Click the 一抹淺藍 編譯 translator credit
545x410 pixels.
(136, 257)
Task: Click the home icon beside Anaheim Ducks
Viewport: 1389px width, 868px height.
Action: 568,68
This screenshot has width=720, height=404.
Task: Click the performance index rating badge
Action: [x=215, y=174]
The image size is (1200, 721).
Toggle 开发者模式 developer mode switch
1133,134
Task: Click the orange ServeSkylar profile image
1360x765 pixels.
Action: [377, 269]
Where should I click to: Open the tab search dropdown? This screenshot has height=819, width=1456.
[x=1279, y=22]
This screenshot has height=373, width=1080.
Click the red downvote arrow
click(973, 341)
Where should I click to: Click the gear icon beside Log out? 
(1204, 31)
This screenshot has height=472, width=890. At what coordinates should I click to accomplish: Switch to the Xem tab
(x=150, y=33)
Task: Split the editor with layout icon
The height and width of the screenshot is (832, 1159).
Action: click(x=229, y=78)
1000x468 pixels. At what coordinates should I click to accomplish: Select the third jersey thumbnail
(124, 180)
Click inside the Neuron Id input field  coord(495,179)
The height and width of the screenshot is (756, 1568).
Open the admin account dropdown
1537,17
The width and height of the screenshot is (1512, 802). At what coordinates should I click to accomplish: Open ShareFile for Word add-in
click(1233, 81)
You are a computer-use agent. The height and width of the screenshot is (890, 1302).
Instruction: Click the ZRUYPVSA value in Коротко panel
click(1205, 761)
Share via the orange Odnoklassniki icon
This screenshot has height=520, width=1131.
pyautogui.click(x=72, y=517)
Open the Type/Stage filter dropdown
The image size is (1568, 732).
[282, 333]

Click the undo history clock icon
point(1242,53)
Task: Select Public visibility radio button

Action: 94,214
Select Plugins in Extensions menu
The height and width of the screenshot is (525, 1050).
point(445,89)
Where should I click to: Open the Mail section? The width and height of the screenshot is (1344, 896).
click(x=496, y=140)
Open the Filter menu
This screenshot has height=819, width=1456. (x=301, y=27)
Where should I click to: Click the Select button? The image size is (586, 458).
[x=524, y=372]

#### Exercise instructions:
Reproduce all of the lines above word for word.

#### Task result:
Click the 一抹淺藍 編譯 translator credit
545x410 pixels.
(136, 257)
Task: Click the home icon beside Anaheim Ducks
Viewport: 1389px width, 868px height.
Action: 568,68
This screenshot has width=720, height=404.
Task: Click the performance index rating badge
Action: [x=215, y=174]
The image size is (1200, 721).
Toggle 开发者模式 developer mode switch
1133,134
Task: Click the orange ServeSkylar profile image
1360x765 pixels.
Action: [377, 269]
Where should I click to: Open the tab search dropdown? This screenshot has height=819, width=1456.
[x=1279, y=22]
This screenshot has height=373, width=1080.
Click the red downvote arrow
click(973, 341)
Where should I click to: Click the gear icon beside Log out? 
(1204, 31)
This screenshot has height=472, width=890. At what coordinates should I click to accomplish: Switch to the Xem tab
(x=150, y=33)
Task: Split the editor with layout icon
The height and width of the screenshot is (832, 1159).
Action: click(x=229, y=78)
1000x468 pixels. At what coordinates should I click to accomplish: Select the third jersey thumbnail
(124, 180)
Click inside the Neuron Id input field  coord(495,179)
The height and width of the screenshot is (756, 1568).
Open the admin account dropdown
1537,17
The width and height of the screenshot is (1512, 802). At what coordinates should I click to accomplish: Open ShareFile for Word add-in
click(1233, 81)
You are a computer-use agent. The height and width of the screenshot is (890, 1302).
Instruction: Click the ZRUYPVSA value in Коротко panel
click(1205, 761)
Share via the orange Odnoklassniki icon
This screenshot has height=520, width=1131.
pyautogui.click(x=72, y=517)
Open the Type/Stage filter dropdown
The image size is (1568, 732).
[282, 333]

Click the undo history clock icon
point(1242,53)
Task: Select Public visibility radio button

Action: 94,214
Select Plugins in Extensions menu
The height and width of the screenshot is (525, 1050).
point(445,89)
Where should I click to: Open the Mail section? The width and height of the screenshot is (1344, 896).
click(x=496, y=140)
Open the Filter menu
This screenshot has height=819, width=1456. (x=301, y=27)
Where should I click to: Click the Select button? The image size is (586, 458).
[x=524, y=372]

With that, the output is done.